In 2017, US sportswear giant Nike was singled out for misleading advertising of its basketball shoes, while the Japanese retailer Muji was named and shamed for selling food products sourced from a Japanese region affected by nuclear radiation.
Nike said in a statement that it had sold 300 pairs of the Hyperdunk 2008 FTB in China, inaccurately stating that the shoes contained airbags. It offered compensation and an apology to consumers.
Muji, according to Reuters, denied selling any food products in China that were sourced from areas banned from exporting because of concerns about radioactive contamination.
While the show is still a hit among older Chinese consumers, some millennials are shying away, saying the two-hour gala will not solve any practical problem that really concerns them, naming food safety as one main concern.
“Can we make the gala into a daily thing?
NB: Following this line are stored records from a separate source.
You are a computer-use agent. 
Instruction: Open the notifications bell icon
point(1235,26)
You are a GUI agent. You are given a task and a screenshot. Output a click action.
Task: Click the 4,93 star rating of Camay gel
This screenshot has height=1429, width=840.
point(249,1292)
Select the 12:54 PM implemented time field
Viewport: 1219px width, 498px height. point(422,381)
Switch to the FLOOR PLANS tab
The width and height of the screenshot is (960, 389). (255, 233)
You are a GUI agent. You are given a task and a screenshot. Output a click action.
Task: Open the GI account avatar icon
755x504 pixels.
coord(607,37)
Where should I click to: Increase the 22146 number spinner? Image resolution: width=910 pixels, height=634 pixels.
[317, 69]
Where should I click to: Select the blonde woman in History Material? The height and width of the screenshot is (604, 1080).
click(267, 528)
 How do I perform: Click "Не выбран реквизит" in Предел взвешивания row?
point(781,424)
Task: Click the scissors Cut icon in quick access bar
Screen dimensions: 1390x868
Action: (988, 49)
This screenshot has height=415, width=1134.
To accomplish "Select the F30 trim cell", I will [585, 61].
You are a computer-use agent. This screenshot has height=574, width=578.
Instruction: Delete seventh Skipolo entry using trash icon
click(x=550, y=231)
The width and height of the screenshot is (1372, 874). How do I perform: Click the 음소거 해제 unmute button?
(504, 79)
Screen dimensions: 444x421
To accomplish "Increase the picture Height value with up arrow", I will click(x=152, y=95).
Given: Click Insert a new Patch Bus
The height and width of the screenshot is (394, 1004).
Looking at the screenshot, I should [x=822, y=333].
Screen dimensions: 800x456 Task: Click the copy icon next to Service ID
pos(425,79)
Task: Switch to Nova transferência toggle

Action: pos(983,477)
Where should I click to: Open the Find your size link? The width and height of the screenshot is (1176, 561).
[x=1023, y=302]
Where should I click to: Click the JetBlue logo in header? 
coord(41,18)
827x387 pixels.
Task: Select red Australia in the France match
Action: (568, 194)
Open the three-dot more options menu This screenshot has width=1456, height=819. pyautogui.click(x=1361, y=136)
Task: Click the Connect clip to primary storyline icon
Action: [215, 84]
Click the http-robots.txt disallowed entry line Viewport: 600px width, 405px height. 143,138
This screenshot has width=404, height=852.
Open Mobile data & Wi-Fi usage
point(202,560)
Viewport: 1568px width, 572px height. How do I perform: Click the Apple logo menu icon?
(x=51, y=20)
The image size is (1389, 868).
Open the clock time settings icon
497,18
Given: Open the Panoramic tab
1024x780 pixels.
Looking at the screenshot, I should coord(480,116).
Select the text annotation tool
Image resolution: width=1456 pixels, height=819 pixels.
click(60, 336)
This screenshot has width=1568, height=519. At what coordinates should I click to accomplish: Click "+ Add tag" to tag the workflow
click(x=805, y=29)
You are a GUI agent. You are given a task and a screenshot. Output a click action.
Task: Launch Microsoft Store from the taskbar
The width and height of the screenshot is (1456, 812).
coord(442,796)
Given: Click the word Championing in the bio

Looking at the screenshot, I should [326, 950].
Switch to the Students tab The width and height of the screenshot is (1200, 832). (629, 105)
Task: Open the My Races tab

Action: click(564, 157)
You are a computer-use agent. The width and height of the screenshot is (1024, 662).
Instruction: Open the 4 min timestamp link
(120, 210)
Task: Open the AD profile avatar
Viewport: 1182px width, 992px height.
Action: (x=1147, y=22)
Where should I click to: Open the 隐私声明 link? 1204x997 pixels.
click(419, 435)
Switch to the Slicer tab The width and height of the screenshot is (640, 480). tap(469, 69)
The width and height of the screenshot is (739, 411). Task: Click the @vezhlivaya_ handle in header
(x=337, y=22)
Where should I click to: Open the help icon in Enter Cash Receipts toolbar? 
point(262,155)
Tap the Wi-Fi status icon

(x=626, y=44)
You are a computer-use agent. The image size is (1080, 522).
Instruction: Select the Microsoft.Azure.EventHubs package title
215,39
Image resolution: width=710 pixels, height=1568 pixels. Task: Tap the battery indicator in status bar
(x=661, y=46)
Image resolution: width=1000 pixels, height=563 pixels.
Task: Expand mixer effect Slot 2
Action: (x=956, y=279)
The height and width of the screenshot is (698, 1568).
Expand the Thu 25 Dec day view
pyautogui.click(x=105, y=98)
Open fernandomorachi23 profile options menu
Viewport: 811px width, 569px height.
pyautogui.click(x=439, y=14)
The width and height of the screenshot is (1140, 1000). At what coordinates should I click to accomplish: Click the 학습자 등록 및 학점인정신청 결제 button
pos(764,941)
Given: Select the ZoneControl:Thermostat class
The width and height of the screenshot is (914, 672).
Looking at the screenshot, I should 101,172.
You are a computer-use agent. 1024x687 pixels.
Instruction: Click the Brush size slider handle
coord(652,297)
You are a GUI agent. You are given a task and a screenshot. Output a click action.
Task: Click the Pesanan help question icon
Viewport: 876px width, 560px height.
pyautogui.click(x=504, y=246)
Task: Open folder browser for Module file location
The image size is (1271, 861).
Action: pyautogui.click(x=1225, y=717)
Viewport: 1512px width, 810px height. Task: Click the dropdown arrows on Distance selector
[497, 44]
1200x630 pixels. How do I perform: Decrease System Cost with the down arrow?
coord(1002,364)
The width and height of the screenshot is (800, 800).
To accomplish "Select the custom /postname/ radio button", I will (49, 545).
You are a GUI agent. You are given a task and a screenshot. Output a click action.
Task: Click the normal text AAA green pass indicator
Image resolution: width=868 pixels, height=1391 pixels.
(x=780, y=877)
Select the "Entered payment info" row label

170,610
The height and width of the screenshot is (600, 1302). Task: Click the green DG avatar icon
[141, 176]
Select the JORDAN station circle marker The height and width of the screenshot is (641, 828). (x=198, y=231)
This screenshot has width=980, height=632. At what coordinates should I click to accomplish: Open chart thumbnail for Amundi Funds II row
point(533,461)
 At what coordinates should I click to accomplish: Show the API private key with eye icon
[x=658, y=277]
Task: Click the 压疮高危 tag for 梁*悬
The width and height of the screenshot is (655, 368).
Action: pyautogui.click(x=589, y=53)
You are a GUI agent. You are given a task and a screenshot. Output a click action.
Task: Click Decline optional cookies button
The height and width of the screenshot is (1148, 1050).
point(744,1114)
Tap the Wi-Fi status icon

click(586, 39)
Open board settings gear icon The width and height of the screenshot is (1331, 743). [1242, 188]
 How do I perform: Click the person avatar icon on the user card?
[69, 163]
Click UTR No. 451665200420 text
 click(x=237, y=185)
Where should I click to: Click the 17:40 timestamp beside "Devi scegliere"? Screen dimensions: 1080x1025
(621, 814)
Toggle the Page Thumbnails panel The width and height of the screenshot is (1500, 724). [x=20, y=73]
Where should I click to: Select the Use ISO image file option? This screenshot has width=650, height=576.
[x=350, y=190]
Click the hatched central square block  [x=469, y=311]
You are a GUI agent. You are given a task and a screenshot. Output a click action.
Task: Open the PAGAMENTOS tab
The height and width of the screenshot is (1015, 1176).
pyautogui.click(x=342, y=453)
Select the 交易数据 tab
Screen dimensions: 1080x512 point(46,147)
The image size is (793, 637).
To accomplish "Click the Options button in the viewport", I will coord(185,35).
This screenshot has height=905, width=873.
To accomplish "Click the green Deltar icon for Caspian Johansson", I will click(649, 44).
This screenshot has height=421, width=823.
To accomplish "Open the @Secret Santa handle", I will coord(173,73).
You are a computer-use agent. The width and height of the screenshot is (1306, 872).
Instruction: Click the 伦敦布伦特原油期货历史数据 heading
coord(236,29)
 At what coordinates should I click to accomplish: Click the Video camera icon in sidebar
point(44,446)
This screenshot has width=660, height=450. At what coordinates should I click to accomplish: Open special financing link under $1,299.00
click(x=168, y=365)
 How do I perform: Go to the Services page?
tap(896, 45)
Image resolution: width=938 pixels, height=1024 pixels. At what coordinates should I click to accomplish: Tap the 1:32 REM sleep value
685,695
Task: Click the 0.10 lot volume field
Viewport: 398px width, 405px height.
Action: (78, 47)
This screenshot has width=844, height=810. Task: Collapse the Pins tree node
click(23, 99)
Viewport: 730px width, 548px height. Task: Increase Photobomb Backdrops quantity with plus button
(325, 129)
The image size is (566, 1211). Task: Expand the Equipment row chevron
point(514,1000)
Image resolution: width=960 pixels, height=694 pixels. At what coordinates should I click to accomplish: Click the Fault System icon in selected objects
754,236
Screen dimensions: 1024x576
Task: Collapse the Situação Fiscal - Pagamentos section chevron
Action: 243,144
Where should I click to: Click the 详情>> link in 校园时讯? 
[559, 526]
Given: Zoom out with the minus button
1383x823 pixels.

Don’t just make it into an annual show for public relation firms to prove themselves to their clients,” wrote one Weibo user.
List of major companies named and shamed during the 315 Gala since 2013:
Apple was targeted for not offering Chinese customers the same repair and warranty policies carried out in other markets. Apple CEO Tim Cook issued a rare public apology and offered better repair and warranty policies.
BreadTalk Group, a Singapore food and drink company, was shamed for using expired materials from one of its suppliers in Hangzhou. The company apologised, and blacklisted the supplier.
Nikon, the Japanese camera maker was blasted for selling the defective D600 model and poor customer service. Nikon apologised and suspended sales of the D600 in China.
Carmakers Mercedes, Volkswagen, Range Rover and Nissan were taken to task for poor vehicle quality and after sales service.
WeChat, Tencent Holdings’ popular social media app, named as a platform for financial fraud.
Some merchants on e-commerce platform Taobao, owned by Alibaba, were accused of hiring fake users to produce made-up deals and good reviews. Taobao pledged to clamp down on the activities.
Baike.com, a Chinese Wikipedia-like website, was targeted for its paid services that allowed brands and individuals to edit content and post fake information. The company apologised and promised to implement stricter standards.